(Paris) World stock markets are down on Friday and bond rates are rising, after the publication of the producer price index in the United States for the month of July, which rose more than expected.

In Europe, Paris ended down 1.26%, Frankfurt 1.03% and Milan 1.05%.

London fell 1.24% as its session was also marked by the 0.2% rise in UK gross domestic product (GDP) in the second quarter compared to the first, which supports expectations of a further increase in UK central bank (BoE) rate in September.

Wall Street opened lower and around 12 p.m. EST on S

The Toronto Stock Exchange was up midday on Friday, helped by strength in energy and telecommunications stocks, and despite weakness in technology and metals.

The composite index S

Investors welcomed during the session the release of the Producer Price Index (PPI) in the United States in July “which is seen as the last important figure for the month of August”, comments Guillaume Chaloin, director of equity management at Delubac AM.

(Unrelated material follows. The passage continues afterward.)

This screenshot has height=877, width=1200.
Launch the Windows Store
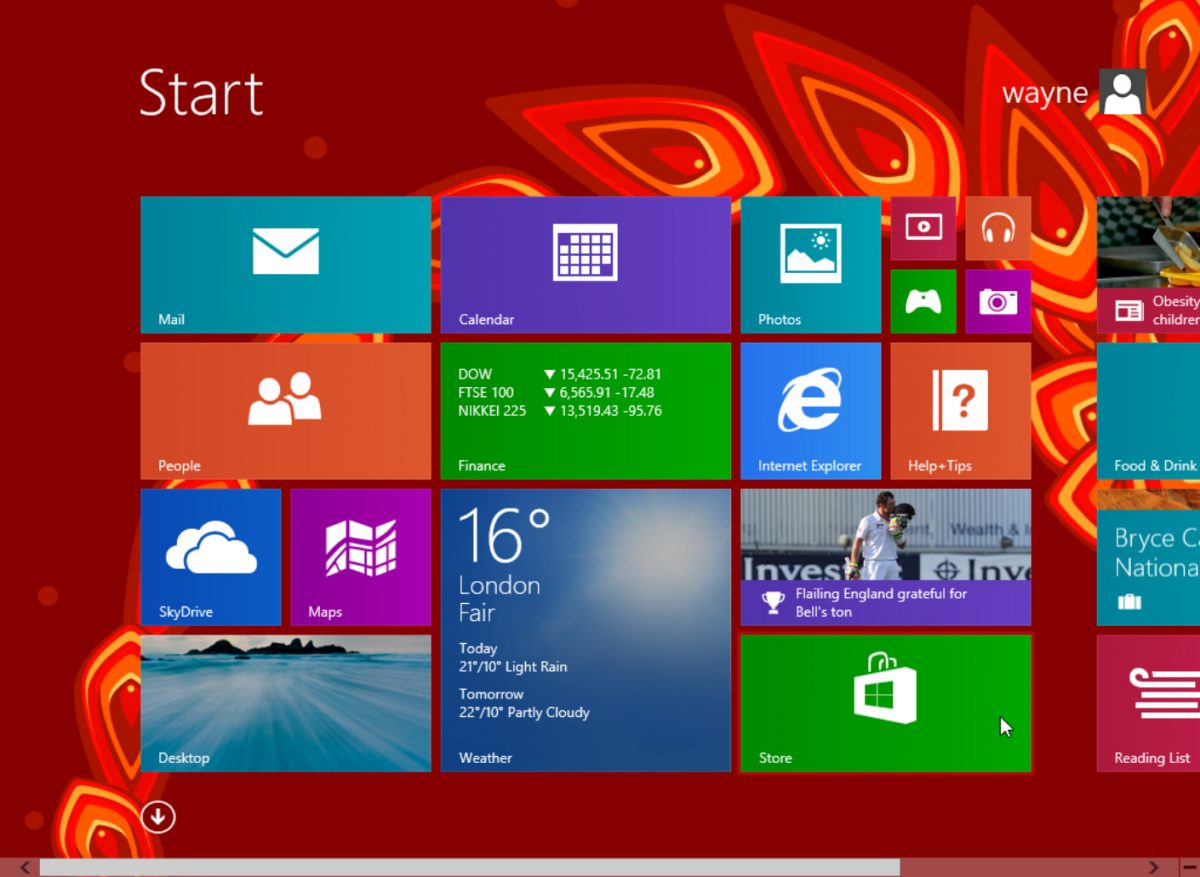click(x=884, y=703)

This indicator, which reflects “inflation seen from the business side”, rose 0.3% month on month in July, while analysts expected 0.2% and prices had been flat in the month. before, details the analyst.

The fears are “essentially about the wage burden, rising wages” contributing to the inflationary spiral that “central banks are afraid of, because it is difficult to break”, explains Mr. Chaloin.

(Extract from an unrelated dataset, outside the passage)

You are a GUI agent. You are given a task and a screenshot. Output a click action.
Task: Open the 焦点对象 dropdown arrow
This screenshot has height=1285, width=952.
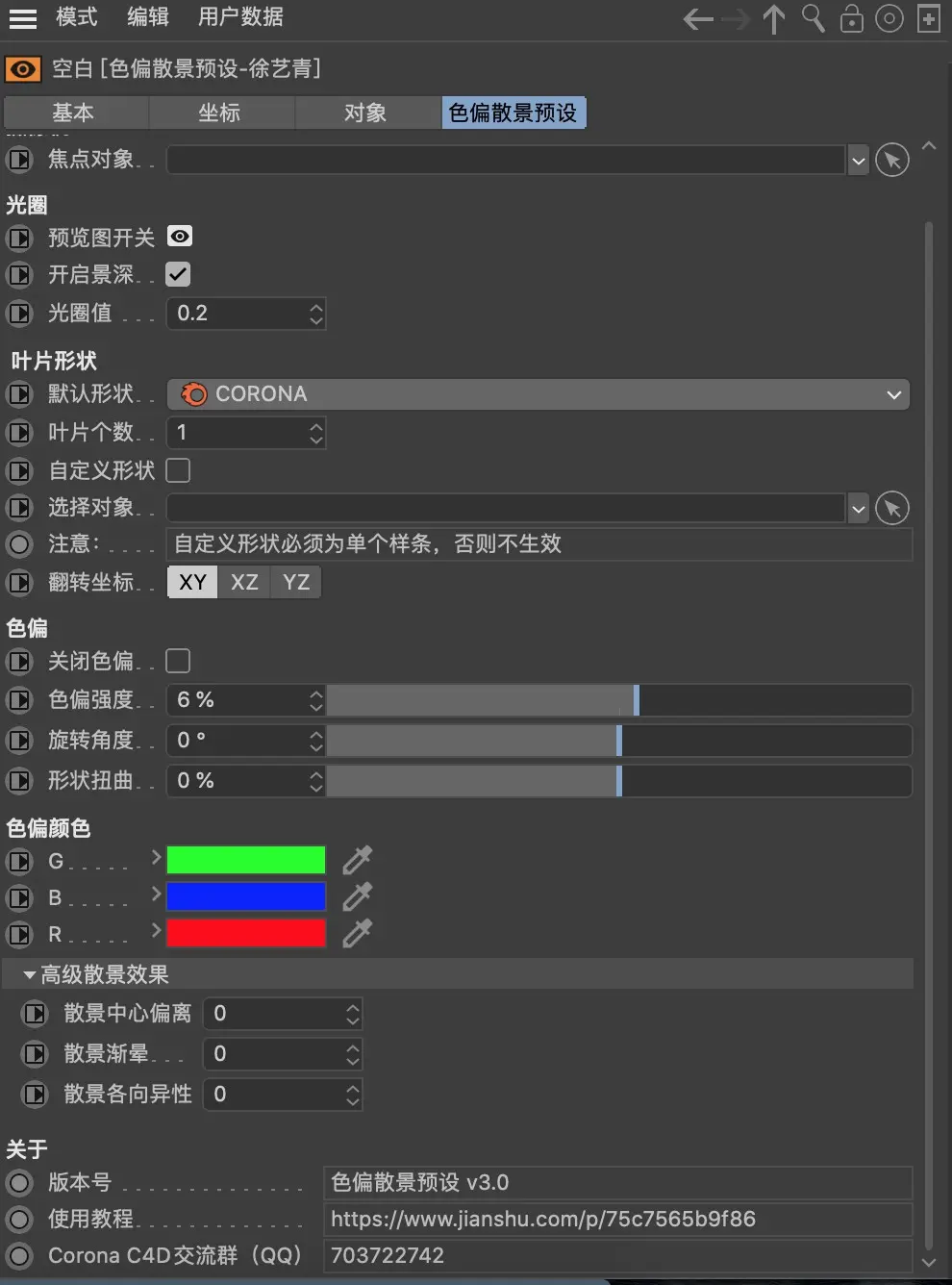(x=857, y=160)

It is also “important to note that the components of the PPI are used in the calculation of consumer price inflation (CPI),” note analysts at Berenberg Capital Markets.

The day before, the PCI index in the United States for July, the main measure of inflation, came out a little below analysts’ forecasts, which was not enough to completely allay their fears of a possible further rise in key rates of the US central bank, the Fed, at the next meeting of its monetary committee in September.

San Francisco Fed President Mary Daly also told Yahoo! Finance that “it wasn’t a single number that declared” the Fed’s “victory” over inflation. “There is still work to do and the Fed is fully committed to resolutely bringing inflation back to its 2% target,” she said.

In the bond market, yields on 10-year Treasury bills stood at 4.15% around 11:50 a.m. (Eastern Time), down from 4.11% the previous day. “The low in the session the day before was 3.95%,” said Guillaume Chaloin, noting that “the rise in oil prices” also contributed to the rise in bond rates.

In Europe, the yield on the German 10-year government bond stood at 2.62%, down from 2.53%.

Driven by the rise in rates on the bond market, the technology sector was down, in Europe and the United States.

In New York, around 11:55 a.m. (Eastern Time), Meta dropped 1.56%, Nvidia 3.89% and Tesla 2.33%, for example.

In Europe, Teleperformance fell by 4.16% and STMicroelectronics by 3.00% in Paris. Infineon lost 3.14% in Frankfurt. ASML dropped 3.11% in Amsterdam.

Swiss banking giant UBS gained more than 4.5% in Zurich after announcing that it was abandoning state and central bank support measures to facilitate the takeover of Credit Suisse, saying they were no longer necessary.

Oil prices up on Friday around 3:50 p.m.: a barrel of Brent North Sea, for October delivery, gained 0.53% to $86.86, as did West Texas Intermediate (WTI) at 83, $26.

The Dutch TTF futures contract, considered the European benchmark for natural gas, fell 3.43% to 35.78 euros per megawatt hour (MWh).

On the currency side, the dollar gained 0.27% against the euro, to 1.0951 dollar for one euro.